00:31:18.960And then you have a crust and those crustal plates are broken up into different pieces and they're moving across each other and exhibiting different failure methods and all that.
00:31:26.820Plate tectonics, I think, is a really good example. And just the hydrosphere in general is a great example of how pouring energy into a system can produce an enormous amount of complexity.
00:31:36.260And unlike life, it doesn't seem to be strongly constrained until you melt the lid.
00:31:39.600And even then, you know, like almost all of our diamonds come from exactly that, where the mantle was hot enough to burn through the plate and create kimberlite pipes, which then form the diamonds.
00:31:50.420But these things are not mutually exclusive, as we've done with here.
00:31:53.820They can they can develop alongside each other because there was a lot of energy being poured into the system.
00:31:58.660Indeed. And they can also drive each other. They can further enhance each other.
00:32:29.600Yes. What do you what do you think about that one?

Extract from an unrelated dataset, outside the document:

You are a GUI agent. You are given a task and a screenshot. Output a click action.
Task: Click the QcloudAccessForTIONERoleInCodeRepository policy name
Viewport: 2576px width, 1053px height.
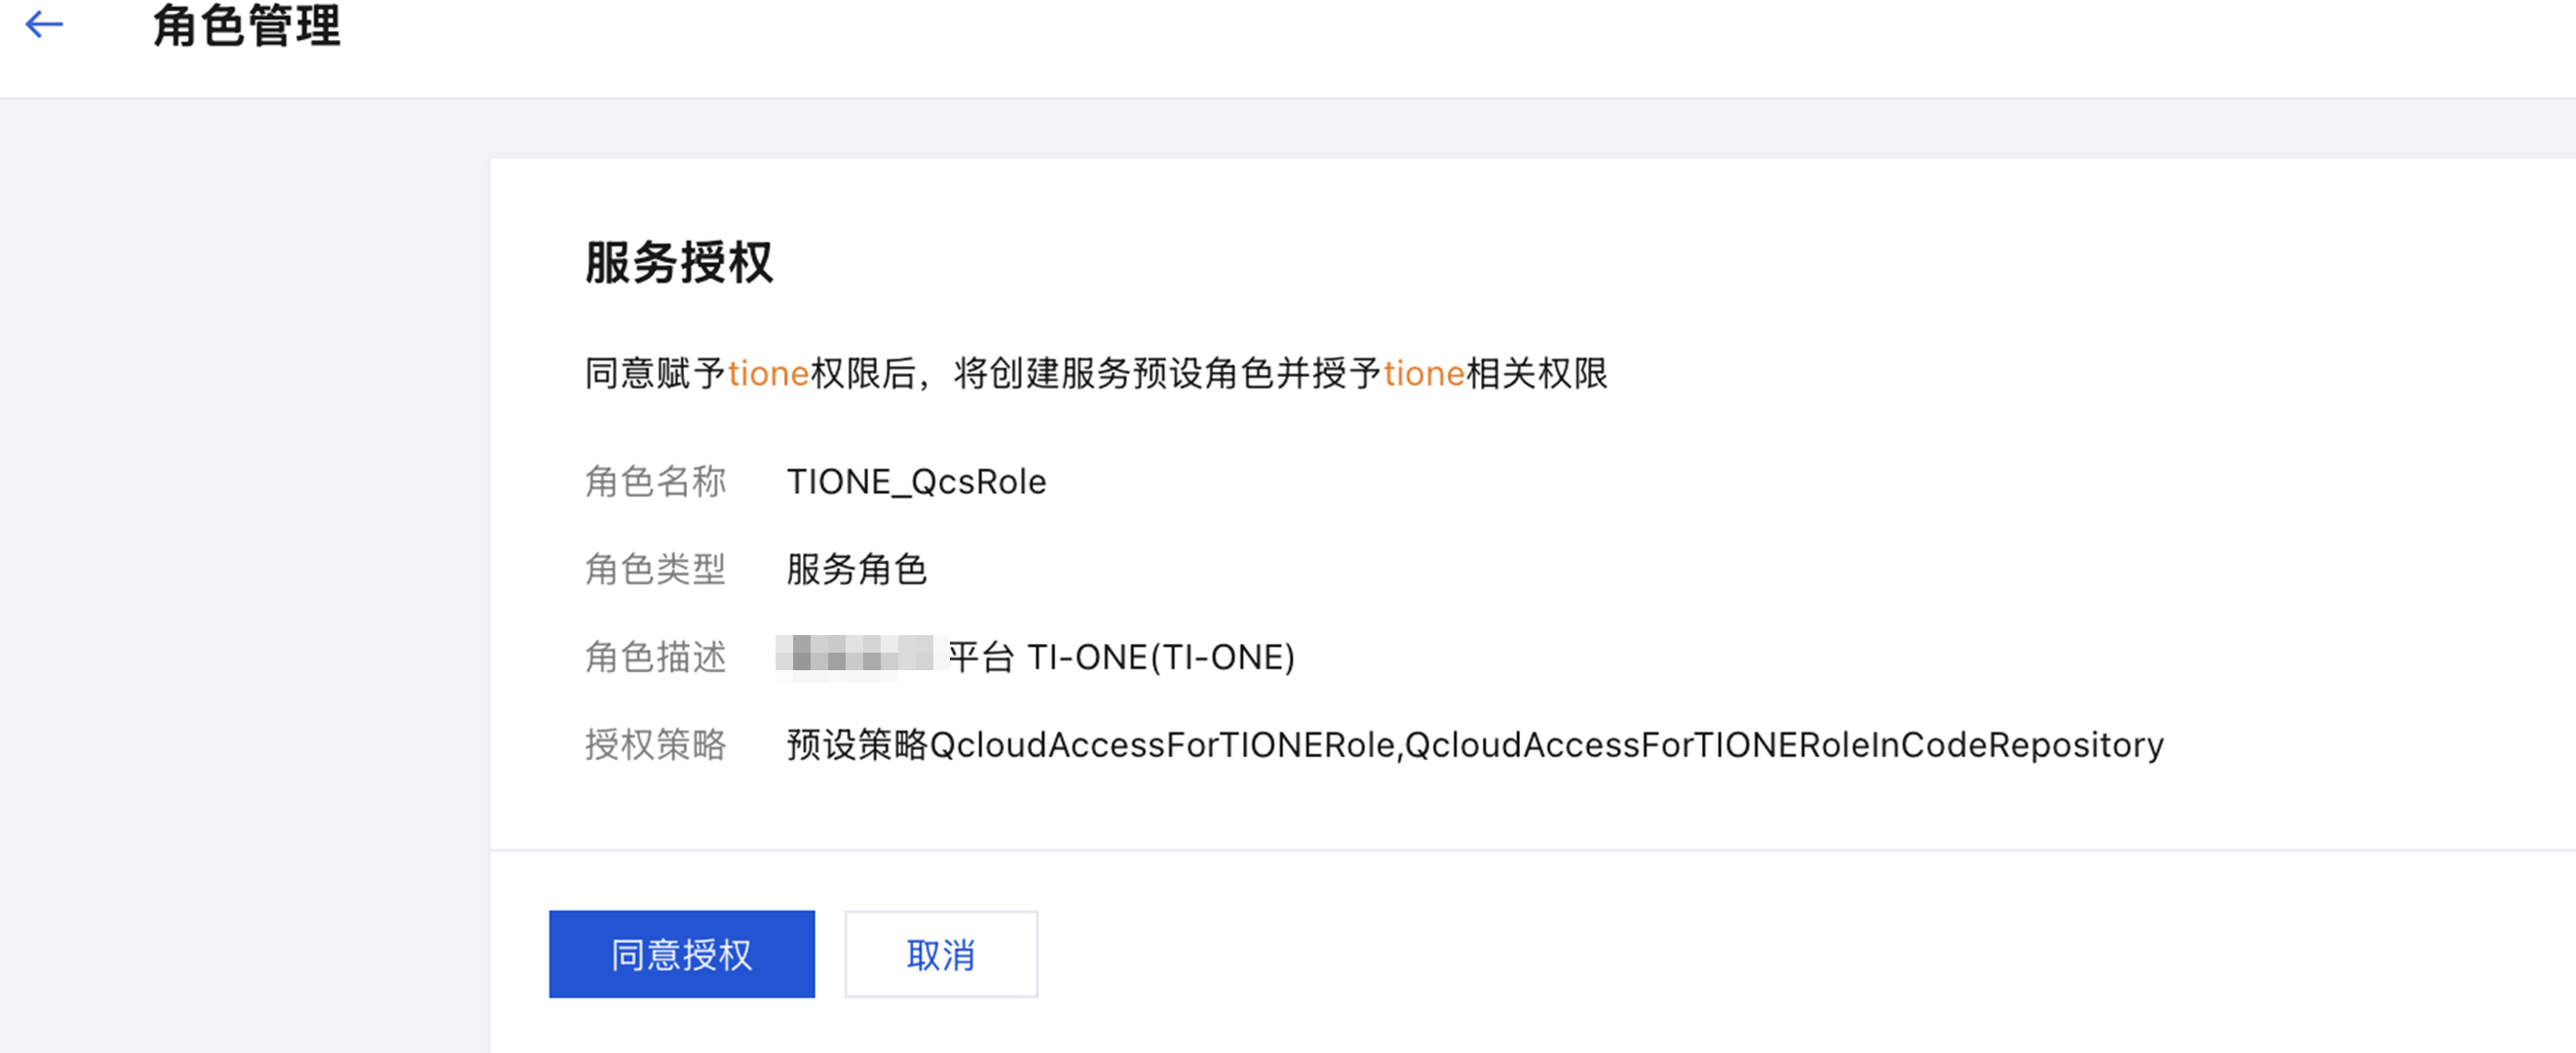pyautogui.click(x=1784, y=745)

00:32:33.840I mean, I don't see what needs to be the case, but it's for me, it doesn't seem to solve anything because the life has to start somewhere in that, you know, you you it's a bit like and I'm a Catholic, but nothing annoys me more than bad arguments for God.
00:32:48.700Because it's the only thing that annoys you more than bad arguments for the other side is bad arguments for your own side, which is you say, well, the universe needs a universe creator because it exists.
00:32:57.480And then you say, well, then God exists.
00:33:03.600Well, panspermia is is is is is is an option, but it still ultimately puts you at a point where, well, then where do the bloody life originate?
00:33:12.420All that it serves to do is to call into question whether Earth is actually suitable for a candidate for life to arise or if it isn't.
00:33:18.540And if you're only adding questions without actually adding any answers, it's not super useful tool of explanation.
00:33:39.360If it if it is landing on a planet where it's suitable, you kind of assume that it would emerge on that planet anyway, on the grounds that it is as we've established suitable.
00:33:58.180So we've agreed that life emerging is actually fairly straightforward and simple.
00:34:03.400And the Drake equation kind of skips your complex life term and goes straight into intelligent life.
00:34:10.980So we're going to have to roll complex life and intelligent life into there.
00:34:14.260Just addressing the point of of intelligent life emerging.
00:34:17.560Again, on the planet that we've that we're on, you know, you can make an argument that has happened.
00:34:22.980Once, but maybe three times on our planet, if you include whales and dolphins, I don't know whether that whether they would necessarily count as intelligent or possibly they also mean technologically using, you know, tool using or something like that.
00:34:37.940But then dolphins do use tools to a limited extent.
00:34:45.200Intelligent life emerging, but we might have to roll in your complex life factor into it as well.
00:34:49.500So this is actually one of my favorite examples of how you can sort of decompose problems like this to make them more salient.